[Opening RECORD EXTRACTS section]
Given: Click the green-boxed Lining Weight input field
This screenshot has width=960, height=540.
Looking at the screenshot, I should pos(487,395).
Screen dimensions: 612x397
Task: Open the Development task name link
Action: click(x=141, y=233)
[Closing RECORD EXTRACTS section]
EXERCISE: Each line of the data should be given back exactly.

EXERCISE OUTPUT:
Given: Click the green-boxed Lining Weight input field
This screenshot has width=960, height=540.
Looking at the screenshot, I should pos(487,395).
Screen dimensions: 612x397
Task: Open the Development task name link
Action: click(x=141, y=233)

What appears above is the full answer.